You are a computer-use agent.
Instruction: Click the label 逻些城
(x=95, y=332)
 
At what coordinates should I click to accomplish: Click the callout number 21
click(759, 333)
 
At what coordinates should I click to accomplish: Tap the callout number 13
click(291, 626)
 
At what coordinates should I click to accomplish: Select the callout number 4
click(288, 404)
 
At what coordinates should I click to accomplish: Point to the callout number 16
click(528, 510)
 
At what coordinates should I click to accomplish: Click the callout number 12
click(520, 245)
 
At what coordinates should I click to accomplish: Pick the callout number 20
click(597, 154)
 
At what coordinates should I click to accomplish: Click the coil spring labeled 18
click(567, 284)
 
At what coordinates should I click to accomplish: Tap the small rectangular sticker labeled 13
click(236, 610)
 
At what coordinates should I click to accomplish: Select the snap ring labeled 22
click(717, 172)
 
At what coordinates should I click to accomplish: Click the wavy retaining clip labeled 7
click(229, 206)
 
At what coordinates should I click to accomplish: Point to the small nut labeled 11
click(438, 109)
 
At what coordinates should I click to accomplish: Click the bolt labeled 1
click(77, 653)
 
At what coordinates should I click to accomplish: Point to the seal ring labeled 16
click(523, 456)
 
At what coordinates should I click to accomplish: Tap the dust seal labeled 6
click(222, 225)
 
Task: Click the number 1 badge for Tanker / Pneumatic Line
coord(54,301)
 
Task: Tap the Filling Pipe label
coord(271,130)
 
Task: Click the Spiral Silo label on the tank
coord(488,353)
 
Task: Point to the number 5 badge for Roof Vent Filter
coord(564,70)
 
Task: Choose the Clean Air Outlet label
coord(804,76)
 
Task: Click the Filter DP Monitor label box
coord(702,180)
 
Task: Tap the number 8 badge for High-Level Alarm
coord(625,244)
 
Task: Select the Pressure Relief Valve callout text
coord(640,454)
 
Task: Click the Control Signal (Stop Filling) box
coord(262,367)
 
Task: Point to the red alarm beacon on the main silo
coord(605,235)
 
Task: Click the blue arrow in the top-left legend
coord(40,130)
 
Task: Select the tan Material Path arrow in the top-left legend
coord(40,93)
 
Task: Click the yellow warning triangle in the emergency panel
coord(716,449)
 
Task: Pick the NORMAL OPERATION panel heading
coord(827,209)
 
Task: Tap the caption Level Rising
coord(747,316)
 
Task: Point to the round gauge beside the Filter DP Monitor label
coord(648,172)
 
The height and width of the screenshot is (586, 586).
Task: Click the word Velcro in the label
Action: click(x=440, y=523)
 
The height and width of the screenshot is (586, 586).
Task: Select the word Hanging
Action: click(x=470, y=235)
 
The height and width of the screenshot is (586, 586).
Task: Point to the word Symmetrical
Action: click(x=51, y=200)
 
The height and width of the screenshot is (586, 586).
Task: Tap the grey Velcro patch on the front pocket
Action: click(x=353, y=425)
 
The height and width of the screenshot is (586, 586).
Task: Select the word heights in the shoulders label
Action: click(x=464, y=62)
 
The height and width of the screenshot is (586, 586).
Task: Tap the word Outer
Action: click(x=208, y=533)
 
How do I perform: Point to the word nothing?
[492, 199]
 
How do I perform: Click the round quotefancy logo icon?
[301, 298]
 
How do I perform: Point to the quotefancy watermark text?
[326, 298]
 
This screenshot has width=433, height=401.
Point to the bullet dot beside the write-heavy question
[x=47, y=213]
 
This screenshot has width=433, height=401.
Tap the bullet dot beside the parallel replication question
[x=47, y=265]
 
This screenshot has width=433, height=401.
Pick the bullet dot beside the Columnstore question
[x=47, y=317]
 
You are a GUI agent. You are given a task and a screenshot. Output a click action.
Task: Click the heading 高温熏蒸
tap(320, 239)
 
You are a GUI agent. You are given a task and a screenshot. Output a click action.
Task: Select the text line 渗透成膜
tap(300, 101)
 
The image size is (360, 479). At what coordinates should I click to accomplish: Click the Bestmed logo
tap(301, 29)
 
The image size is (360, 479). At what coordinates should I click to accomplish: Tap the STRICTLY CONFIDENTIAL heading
——
- [Exercise description]:
Identify every line in the data above that contains the string "question", and copy each of those lines in full. Treat uppercase and lowercase letters as different.

- [Response to the exercise]:
Point to the bullet dot beside the write-heavy question
Tap the bullet dot beside the parallel replication question
Pick the bullet dot beside the Columnstore question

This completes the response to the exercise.